Pour autant, même avec de telles stratégies, trouver un équilibre entre la croissance routière et les objectifs environnementaux restera un exercice périlleux. Si les autorités des transports espèrent parvenir à concilier la construction de routes avec les objectifs « net-zéro », plusieurs facteurs doivent coïncider :
1. Donner la priorité aux systèmes multimodulaires
Investir dans les transports en commun, lorsque c’est possible, peut contribuer à réduire la dépendance généralisée à l’automobile. Des recherches ont montré que les bus et les trains émettent jusqu’à deux tiers de gaz à effet de serre en moins par passager-kilomètre que les véhicules particuliers9.
2. Intégrer la durabilité dans la conception des routes
Utiliser des matériaux et des méthodes de construction durables et planifier les itinéraires en cherchant à réduire les émissions et à minimiser l’impact sur les habitats.
3. Miser sur la finance durable
Les obligations durables et les financements liés au climat peuvent aider à faire pencher la balance économique vers des transports peu émetteurs de carbone.
Transformer l’ambition en action
La croissance des infrastructures et les progrès vers le « net-zéro » ne sont pas incompatibles. Cela étant, pour atteindre l’équilibre, des mesures volontaires et coordonnées sont nécessaires. Les autorités de transport doivent trouver un véritable compromis entre la volonté d’étendre les réseaux routiers au profit des liens économiques et sociaux et l’impératif d’atteindre le « net-zéro ». Avec des milliers de milliards de dollars de projets en cours à l’échelle mondiale, les enjeux sont inédits, à la fois par leur ampleur et par leurs répercussions sur l’environnement. Pour parvenir à gérer cet environnement complexe et à s’aligner sur les objectifs « net-zéro », il est essentiel d’intégrer la durabilité à chaque étape de la planification routière, de privilégier les modes de transport à faible intensité de dioxyde de carbone et d’adopter des méthodes de construction innovantes qui réduisent les émissions.
À elle seule, la conception des routes ne permettra pas de favoriser la transformation nécessaire. Ce n’est qu’en associant ces mesures que les infrastructures pourront devenir une plateforme soutenant une croissance pleinement compatible avec un avenir décarboné. Il conviendra en outre d’accélérer le passage aux véhicules électriques, de développer les transports en commun et de gérer la demande pour l’utilisation des véhicules particuliers.

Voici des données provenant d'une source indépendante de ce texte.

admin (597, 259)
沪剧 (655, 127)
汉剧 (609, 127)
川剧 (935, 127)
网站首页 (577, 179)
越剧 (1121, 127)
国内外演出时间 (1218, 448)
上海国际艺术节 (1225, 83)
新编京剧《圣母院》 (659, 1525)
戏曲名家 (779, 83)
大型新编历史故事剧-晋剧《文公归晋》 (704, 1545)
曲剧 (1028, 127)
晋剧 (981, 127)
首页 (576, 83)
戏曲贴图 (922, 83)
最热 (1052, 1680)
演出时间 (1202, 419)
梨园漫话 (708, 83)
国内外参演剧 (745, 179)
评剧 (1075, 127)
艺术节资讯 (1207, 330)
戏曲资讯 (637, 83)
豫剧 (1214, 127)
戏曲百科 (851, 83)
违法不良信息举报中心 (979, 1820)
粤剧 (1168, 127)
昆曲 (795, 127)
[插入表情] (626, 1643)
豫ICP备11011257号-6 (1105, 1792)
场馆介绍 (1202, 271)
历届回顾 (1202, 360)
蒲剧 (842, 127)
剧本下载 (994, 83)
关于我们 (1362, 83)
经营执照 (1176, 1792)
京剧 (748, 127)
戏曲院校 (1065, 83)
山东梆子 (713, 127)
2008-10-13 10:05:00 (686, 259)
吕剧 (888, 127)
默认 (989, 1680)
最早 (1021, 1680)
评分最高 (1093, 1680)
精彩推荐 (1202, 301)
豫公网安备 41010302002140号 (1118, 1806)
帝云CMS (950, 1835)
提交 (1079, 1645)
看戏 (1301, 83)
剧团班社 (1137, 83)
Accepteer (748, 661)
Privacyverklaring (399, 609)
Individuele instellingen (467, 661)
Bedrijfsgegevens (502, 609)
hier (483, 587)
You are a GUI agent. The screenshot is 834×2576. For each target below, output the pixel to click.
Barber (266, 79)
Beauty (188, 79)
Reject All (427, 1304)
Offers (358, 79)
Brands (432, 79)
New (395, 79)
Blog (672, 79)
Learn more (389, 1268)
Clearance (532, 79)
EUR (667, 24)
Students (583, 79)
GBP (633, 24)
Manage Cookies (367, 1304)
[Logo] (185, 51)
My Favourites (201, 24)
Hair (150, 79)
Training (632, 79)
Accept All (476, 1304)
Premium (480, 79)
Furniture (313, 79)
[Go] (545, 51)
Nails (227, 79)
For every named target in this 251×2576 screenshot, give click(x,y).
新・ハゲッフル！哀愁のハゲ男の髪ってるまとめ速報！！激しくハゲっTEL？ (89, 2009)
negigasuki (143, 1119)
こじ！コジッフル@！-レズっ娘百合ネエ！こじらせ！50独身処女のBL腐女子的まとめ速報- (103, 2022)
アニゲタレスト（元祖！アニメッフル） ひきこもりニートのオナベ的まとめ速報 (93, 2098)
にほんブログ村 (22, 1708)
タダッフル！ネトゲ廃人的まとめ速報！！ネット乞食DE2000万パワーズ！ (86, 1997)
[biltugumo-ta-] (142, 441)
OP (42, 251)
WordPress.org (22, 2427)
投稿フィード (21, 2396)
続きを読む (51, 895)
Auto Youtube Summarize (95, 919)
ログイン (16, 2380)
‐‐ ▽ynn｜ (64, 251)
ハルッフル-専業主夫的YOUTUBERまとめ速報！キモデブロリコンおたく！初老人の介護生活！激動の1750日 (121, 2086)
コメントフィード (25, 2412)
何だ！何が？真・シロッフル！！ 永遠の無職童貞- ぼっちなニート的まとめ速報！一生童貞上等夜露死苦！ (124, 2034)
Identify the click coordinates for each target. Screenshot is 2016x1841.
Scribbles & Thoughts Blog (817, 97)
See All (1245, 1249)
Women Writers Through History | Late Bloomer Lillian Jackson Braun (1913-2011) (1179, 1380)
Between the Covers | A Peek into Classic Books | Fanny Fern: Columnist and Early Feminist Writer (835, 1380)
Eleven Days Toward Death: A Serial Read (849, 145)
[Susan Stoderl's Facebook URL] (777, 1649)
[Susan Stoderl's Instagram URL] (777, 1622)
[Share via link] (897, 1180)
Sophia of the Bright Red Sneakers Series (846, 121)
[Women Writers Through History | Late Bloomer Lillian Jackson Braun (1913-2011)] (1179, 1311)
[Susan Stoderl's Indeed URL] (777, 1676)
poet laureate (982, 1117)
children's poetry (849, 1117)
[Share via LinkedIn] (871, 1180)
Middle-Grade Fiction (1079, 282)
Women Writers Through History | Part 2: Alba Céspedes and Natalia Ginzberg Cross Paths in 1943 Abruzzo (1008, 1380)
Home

Pour y parvenir, la mobilisation mondiale nécessaire devra atteindre un niveau et un rythme encore jamais vus. Les États, les décideurs politiques, les chefs d’entreprise et les investisseurs doivent s’engager collectivement à réduire les émissions annuelles de gaz à effet de serre dans les secteurs qui polluent le plus. Les engagements ne suffisent cependant pas. Ils doivent s’accompagner d’actions rapides et décisives, ainsi que de changements systémiques qui permettront de combler le fossé entre ambition et réalité. Chez Lombard Odier, nous parlons d’investissement dans les changements systémiques mondiaux, un cadre qui transforme les bases de notre économie afin d’aligner la croissance et la durabilité et de garantir la prospérité à long terme.